Despite its failure to crossover with Western viewers, The Wandering Earth II provides a welcome extension to the first movie’s mythology. It’s not as fresh or urgent as its predecessor, but Gwo and his impressive production team still deliver a polished and mostly compelling ticking-clock thriller.
The Wandering Earth II takes place after the events of both The Wandering Earth and Cixin Liu’s source novel, which follow a group of heroic Chinese astronauts and scientists as they team up with their international counterparts to prevent the Earth from crashing into the Sun. This time, another group of mainland space heroes, which still includes Chinese megastar Wu Jing, embed and ignite massive rocket engines around the Earth to save the planet from further solar-related shenanigans.
The Wandering Earth II also features a series of momentum-stalling flashbacks and a major supplementary story about a malevolent HAL-9000-style computer that boils down to the relationship between a computer specialist (venerable Hong Kong megastar Andy Lau) and his dead daughter, whom Lau’s character brings back to life as an experimental AI program. The two movies are otherwise similar, even if The Wandering Earth now feels like a more self-conscious retread of the original movie’s plot and tropes.

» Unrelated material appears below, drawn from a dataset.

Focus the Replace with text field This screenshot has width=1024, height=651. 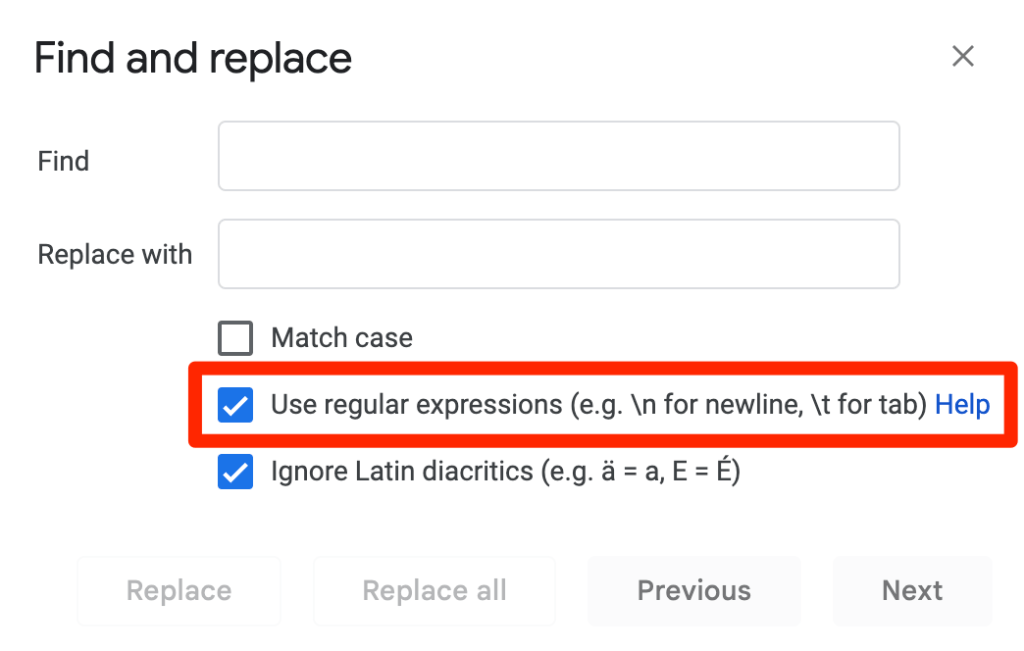558,254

Still, the fact that AI plays such a relatively beefed-up role in The Wandering Earth suggests that this movie’s creators struggled to think of ways to extend their original movie’s save-the-Earth hook. The story of The Wandering Earth II isn’t really based on Liu’s writing, possibly because, as Gwo told Beijing Review, he and his team spent a lot of time consulting with scientific experts and “market research.” Gwo adds that this process of research-based revisions will be the model for their next sequel’s script.
That all being said, The Wandering Earth II might simply be a victim of bad timing. The Wandering Earth was relatively novel at the time of its release, just like China’s biggest box office release of 2019, Ne Zha, an animated mythological fantasy that reportedly grossed $722 million globally. Unlike The Wandering Earth, Ne Zha has gone on to inspire a handful of high-end trend-chasers, like the unrelated animated fantasy New Gods: Nezha Reborn (2021) and its sequel from this year, New Gods: Yang Jian.

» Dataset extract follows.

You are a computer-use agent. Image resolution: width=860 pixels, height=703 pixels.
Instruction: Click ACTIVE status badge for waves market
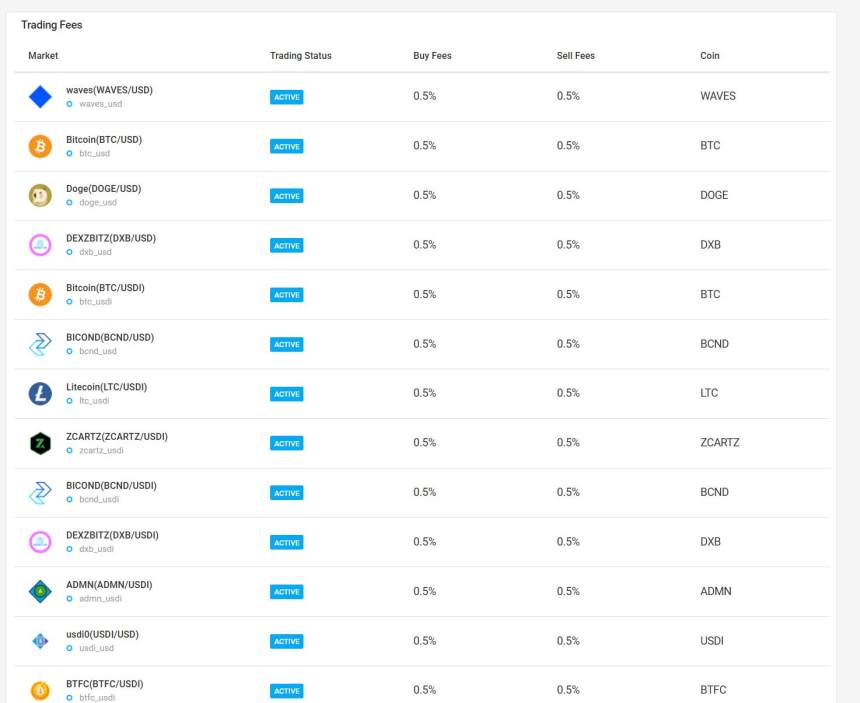coord(287,97)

Chinese audiences already knew what to expect from both The Wandering Earth movies, based partly on the breakthrough success of Liu’s novel. But maybe further Western success may not be far behind: Liu’s Hugo Award-winning novel The Three-Body Problem is now being developed as a Netflix series here in America by Game of Thrones showrunners David Benioff and D.B. Weiss. Netflix’s upcoming series will follow a Chinese adaptation of Liu’s novel, which debuted on the Chinese Tencent streamer in January. American audiences are still catching up, both with Chinese science-fiction and the Wandering Earth movies, and it’s only a matter of time.